DOCUMENT SEGMENT:
# # # # # # #

Tesla sales plunge far more than expected

CEO Elon Musk's electric car company reported it built 433,000 vehicles but delivered only 387,000.

ByChris Isidore, CNNWire
Wednesday, April 3, 2024
Tesla sales plunge far more than expected
Tesla posted its first annual drop in sales since the first year of the pandemic.

NEW YORK -- Tesla posted its first annual drop in sales since the first year of the pandemic, as increased electric vehicle competition from Chinese and Western automakers ate into demand.

CEO Elon Musk's electric car company reported it built 433,000 vehicles but delivered only 387,000. That's down from the 484,507 cars it delivered in the final three months of 2023, and it's also down from the 422,875 vehicle sales in the first quarter of last year.

Tesla has responded to increased competition by cutting prices. Although Tesla is more profitable than traditional automakers, the price cuts have been squeezing the profit margins that helped boost the stock. Investors' expectations that the company would grow sales in the future had also been supporting Tesla's lofty stock price, which made it the world's most valuable automaker.

Shares of Tesla fell 5% Monday and have lost more than a third of their value this year.

Tesla attributed the decline in volumes partially to the production ramp-up of the updated version of Model 3 at its Fremont factory and to factory shutdowns resulting from ships from China to Europe being diverted away from the Red Sea due to attacks there. It also cited a week long closure of its German factory due to an arson attack.

But the increased competition in the EV space is a big factor in the decline in demand. In the fourth quarter, Tesla lost the title of the world's best-selling maker of EVs to Chinese automaker BYD. And it is facing new competition from legacy automakers, most of which are introducing new EV models as they move forward with plans to shift from traditional internal combustion engine vehicles to electrics.

Analysts had been expecting sales of as many as 440,000 to as few as 414,000 vehicles, said Dan Ives, analyst with Wedbush Securities, who has been bullish on Tesla shares. While he said he remains bullish long-term, he called the quarter "a train wreck into a brick wall quarter."

Ives said the biggest problem is likely Tesla's sales in China, which he estimates fell 3% compared to a year earlier. He described Chinese demand as "very soft coming out of the gates for 2024."

"While we were anticipating a bad first quarter, this was an unmitigated disaster that is hard to explain away," he said in a note to clients. "We view this as a seminal moment in the Tesla story for Musk to either turn this around and reverse the black eye first quarter performance. Otherwise, some darker days could clearly be ahead that could disrupt the long-term Tesla narrative."

While overall demand for EVs still is growing rapidly - US EV sales rose 40% last year and topped 1 million vehicles for the first time - the pace of growth has been less than some forecasts. That has prompted some traditional automakers, such as General Motors and Ford, to pull back on their EV production plans.

# # # # # # #

EXTRACTED MATERIAL:
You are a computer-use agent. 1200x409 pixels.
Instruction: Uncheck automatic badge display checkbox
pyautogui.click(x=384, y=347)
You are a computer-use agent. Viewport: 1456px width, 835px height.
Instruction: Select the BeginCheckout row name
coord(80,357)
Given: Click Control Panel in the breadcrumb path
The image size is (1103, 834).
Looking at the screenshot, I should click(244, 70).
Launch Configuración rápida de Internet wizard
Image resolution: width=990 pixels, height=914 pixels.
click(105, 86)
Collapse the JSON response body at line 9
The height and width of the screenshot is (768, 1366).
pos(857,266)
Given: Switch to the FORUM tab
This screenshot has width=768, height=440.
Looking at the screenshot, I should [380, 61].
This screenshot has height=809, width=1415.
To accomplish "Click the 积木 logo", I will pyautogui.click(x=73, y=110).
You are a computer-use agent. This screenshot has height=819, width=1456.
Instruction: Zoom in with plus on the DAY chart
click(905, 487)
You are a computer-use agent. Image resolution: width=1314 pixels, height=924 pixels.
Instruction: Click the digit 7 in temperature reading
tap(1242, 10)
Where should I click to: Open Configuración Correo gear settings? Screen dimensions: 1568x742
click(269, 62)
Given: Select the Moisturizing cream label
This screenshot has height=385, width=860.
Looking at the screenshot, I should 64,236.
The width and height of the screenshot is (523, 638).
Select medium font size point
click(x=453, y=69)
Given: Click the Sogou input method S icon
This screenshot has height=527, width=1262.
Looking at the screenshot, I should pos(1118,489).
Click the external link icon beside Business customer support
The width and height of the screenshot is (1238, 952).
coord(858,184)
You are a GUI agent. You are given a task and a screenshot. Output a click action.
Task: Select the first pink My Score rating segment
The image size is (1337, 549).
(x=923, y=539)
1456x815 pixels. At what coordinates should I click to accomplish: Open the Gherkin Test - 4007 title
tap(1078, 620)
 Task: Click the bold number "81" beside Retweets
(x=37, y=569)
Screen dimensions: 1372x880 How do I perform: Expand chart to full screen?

# # # # # # #

SET OF TASKS:
**A.** Name every automaker that the Tesla sales article identifies by name.
**B.** Retype the part of the Tesla sales article starting at "ByChris Isidore, CNNWire" and ending at "ate into demand.".

YOUR WRITTEN ANSWERS:
**A.** Tesla, BYD, General Motors, Ford

**B.**
ByChris Isidore, CNNWire
Wednesday, April 3, 2024
Tesla sales plunge far more than expected
Tesla posted its first annual drop in sales since the first year of the pandemic.

NEW YORK -- Tesla posted its first annual drop in sales since the first year of the pandemic, as increased electric vehicle competition from Chinese and Western automakers ate into demand.